What you will do:
Looking at the records below, say how many lines include "button", and add nothing else.

------------------------------------------------------------------------

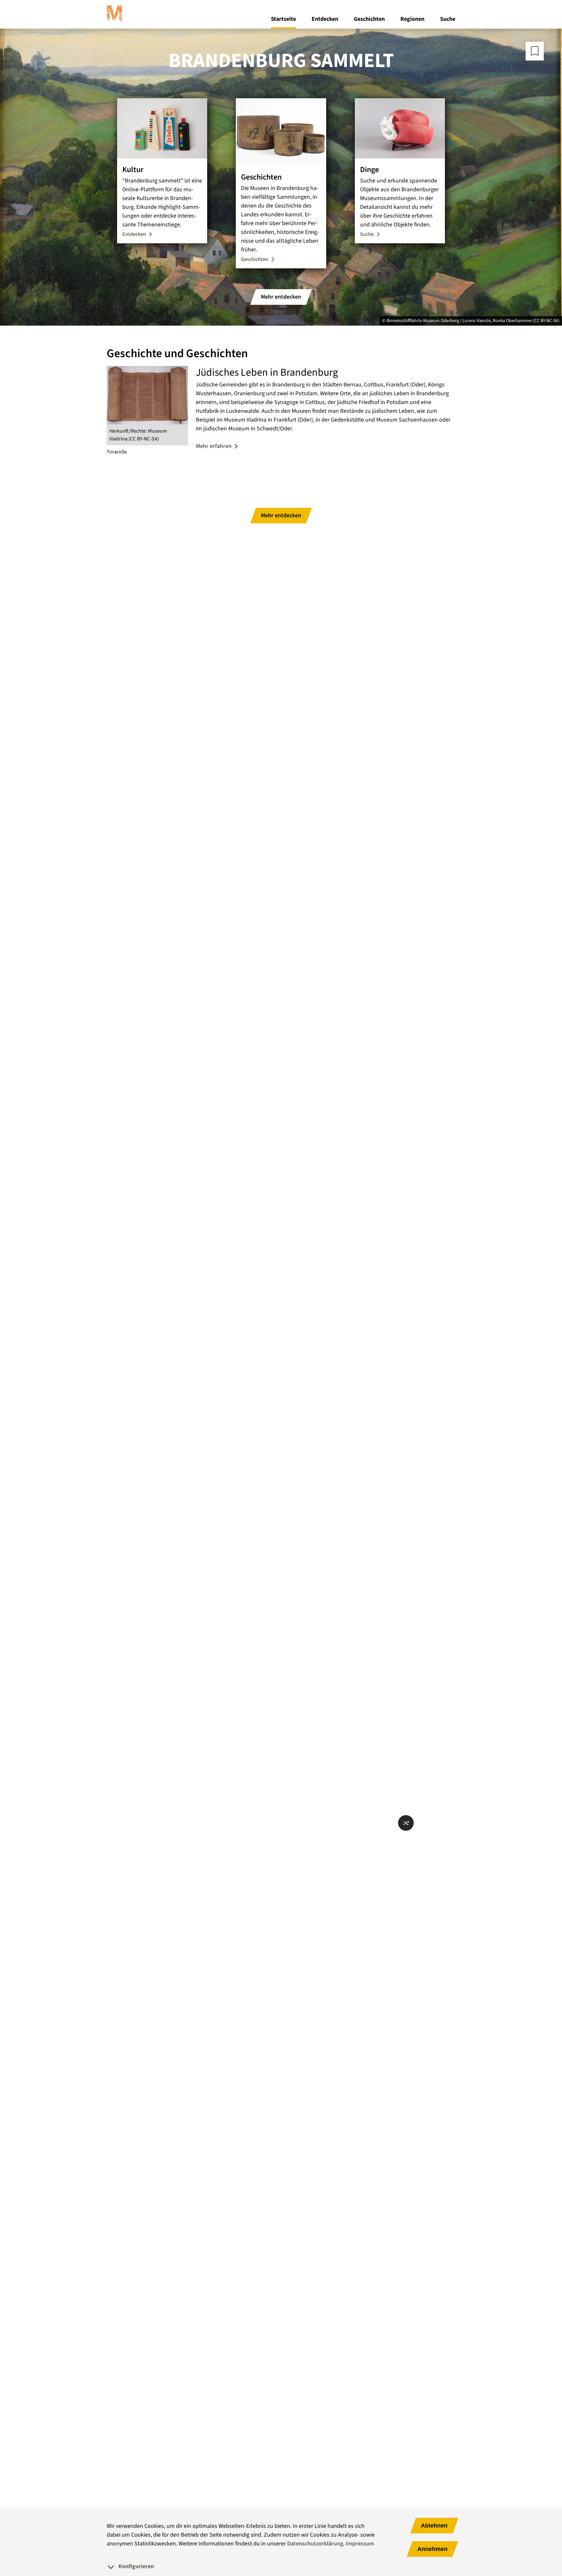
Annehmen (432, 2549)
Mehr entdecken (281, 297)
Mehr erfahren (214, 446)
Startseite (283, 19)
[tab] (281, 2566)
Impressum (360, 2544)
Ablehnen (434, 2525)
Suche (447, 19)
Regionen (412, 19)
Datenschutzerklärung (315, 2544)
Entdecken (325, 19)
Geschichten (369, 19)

------------------------------------------------------------------------

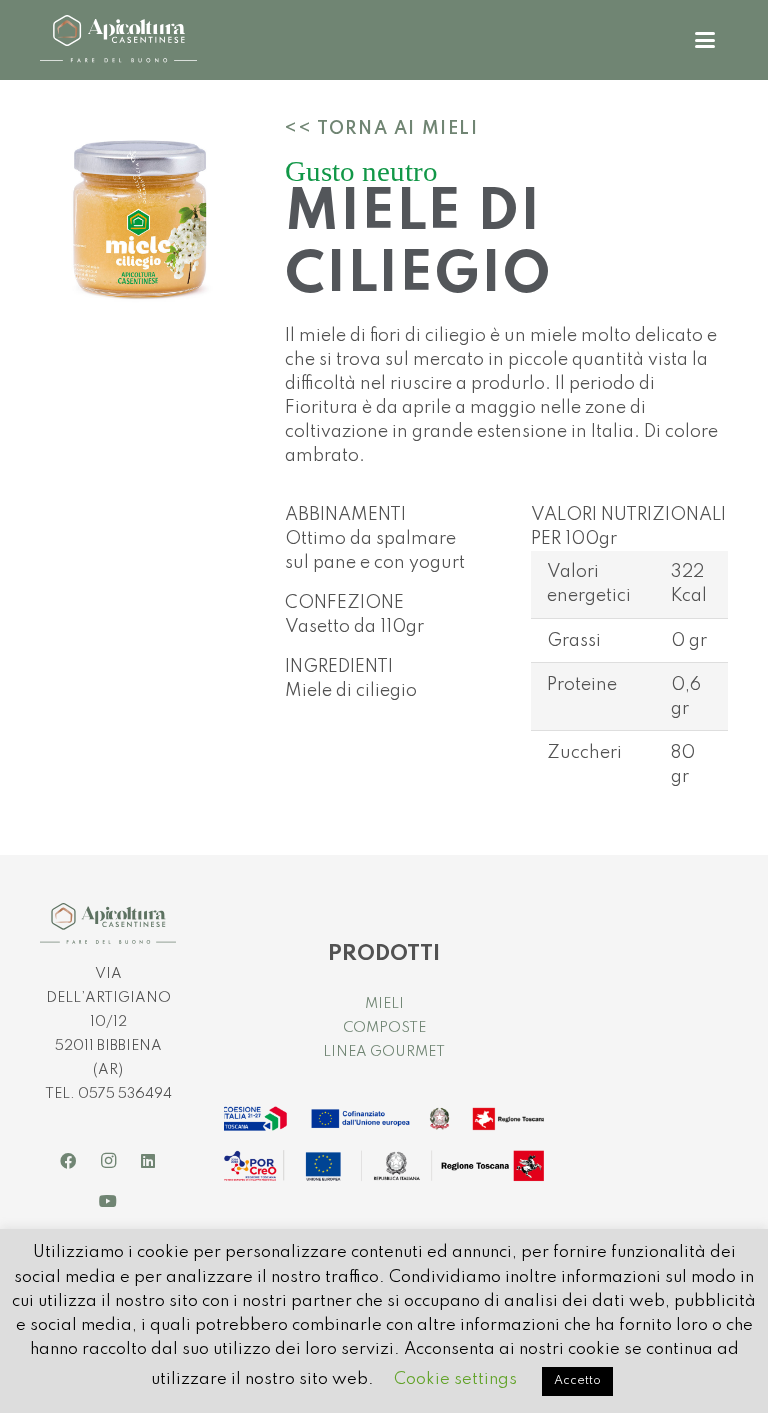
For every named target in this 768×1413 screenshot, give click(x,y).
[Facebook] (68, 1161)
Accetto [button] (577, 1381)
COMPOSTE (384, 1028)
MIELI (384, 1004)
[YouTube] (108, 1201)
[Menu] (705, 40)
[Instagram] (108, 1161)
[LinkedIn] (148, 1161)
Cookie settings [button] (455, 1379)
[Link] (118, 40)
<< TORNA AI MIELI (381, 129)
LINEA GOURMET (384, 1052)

------------------------------------------------------------------------

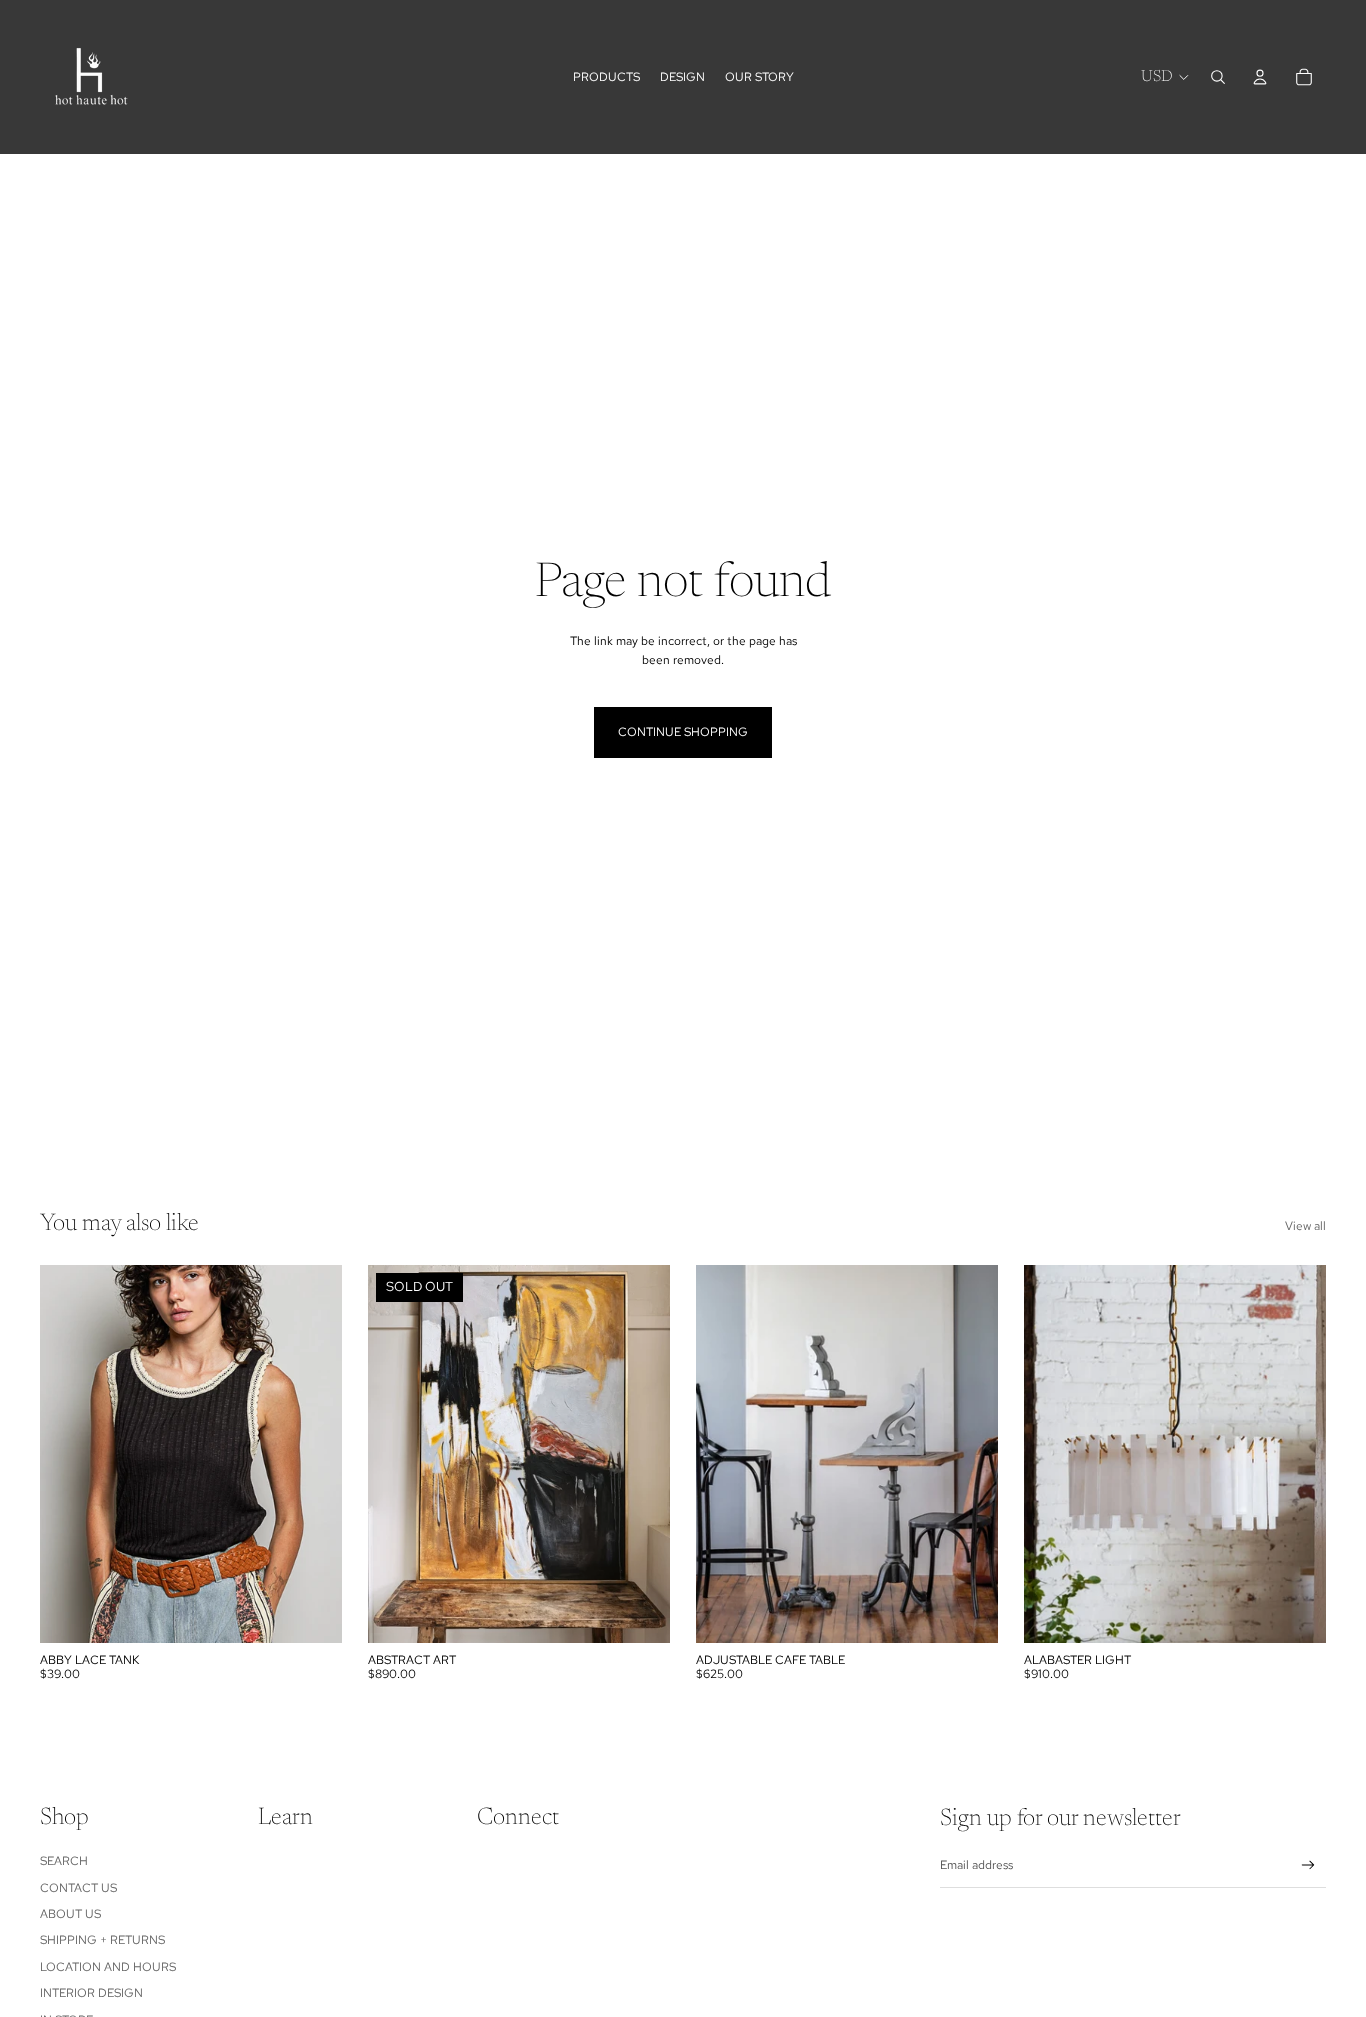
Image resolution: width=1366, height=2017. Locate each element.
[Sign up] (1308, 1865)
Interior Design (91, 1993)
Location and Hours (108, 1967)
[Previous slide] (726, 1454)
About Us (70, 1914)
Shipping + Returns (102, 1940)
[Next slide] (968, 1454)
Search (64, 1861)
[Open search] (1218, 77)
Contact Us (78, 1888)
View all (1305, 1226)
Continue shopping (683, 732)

------------------------------------------------------------------------

Solution to this task:
2